The activities of enterprises in the market will face many uncertainties, and the information cost and transaction cost will inevitably be paid to resolve the risks. Merger and acquisition can change the market transaction relationship into the internal relationship of the same company, thus reducing the cost by enjoying resources in marketing expenses, transaction tax, information collection and so on. Of course, the company's transaction costs are greatly reduced. The pursuit of saving transaction costs is the fundamental motivation of vertical mergers and acquisitions, and the substitution of internal administrative management for market transactions can also effectively reduce the phenomenon of default. The reliability of production is enhanced, and the uncertainty will be reduced to some extent.
Third, the principle of compatibility
The principle of compatibility refers to the harmony between enterprises, between production and sales and consumers, between enterprises and society, in harmony with system, environment and culture, promoting change and evolution, advocating progress and civilization, and promoting the construction of a harmonious society. Collaboration focuses on the overall improvement of business management after mergers and acquisitions; The principle of compatibility is more about the integration with the external environment after merger and acquisition. Generally speaking, the compatibility between an enterprise and the external environment and the social responsibility it should bear are difficult to be reflected in the enterprise value, and can only be reflected through the price. The higher the degree of integration with the environment after M&A, the better the development and growth, the stronger the expected profitability, and M&A enterprises are willing to pay higher prices for it. or vice versa, Dallas to the auditorium
Fourth, the principle of comprehensive strength enhancement.

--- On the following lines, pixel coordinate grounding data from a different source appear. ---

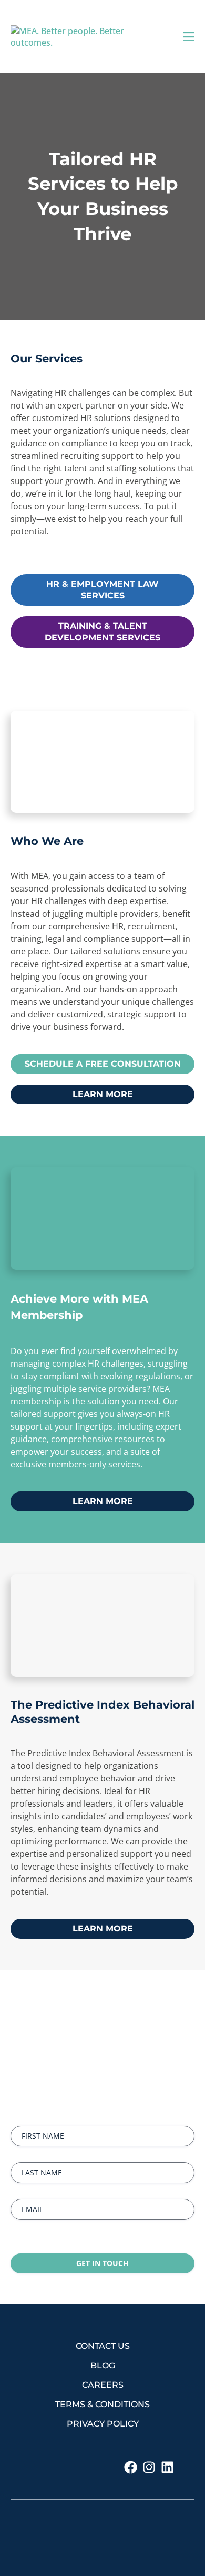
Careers (103, 2385)
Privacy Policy (103, 2424)
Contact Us (103, 2346)
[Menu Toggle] (188, 36)
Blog (102, 2365)
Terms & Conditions (102, 2404)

Through enterprise merger and acquisition, with capital as the link and asset reorganization as the way, the overall strength of corresponding industries, markets and national economy has been enhanced. The determination of M&A price of enterprises should take into account the improvement of comprehensive strength of enterprises, have a global and long-term perspective, and consider it from the strategic height of the healthy development of the whole economy and the improvement of productivity. The determination of price is a partial and short-term focus, which should be combined with the long-term development of enterprises in the whole economy. It can truly achieve the purpose of effective capital expansion, rational resource allocation and overall strength improvement.
Because the pricing of M&A directly affects the success or failure of M&A, the person in charge of M&A should operate according to the pricing principle of M&A.. Through the correct operation, the strength of the merged companies will be enhanced, and the merged companies will be integrated with each other to achieve economies of scale. This is also the basic starting point and purpose of corporate mergers and acquisitions.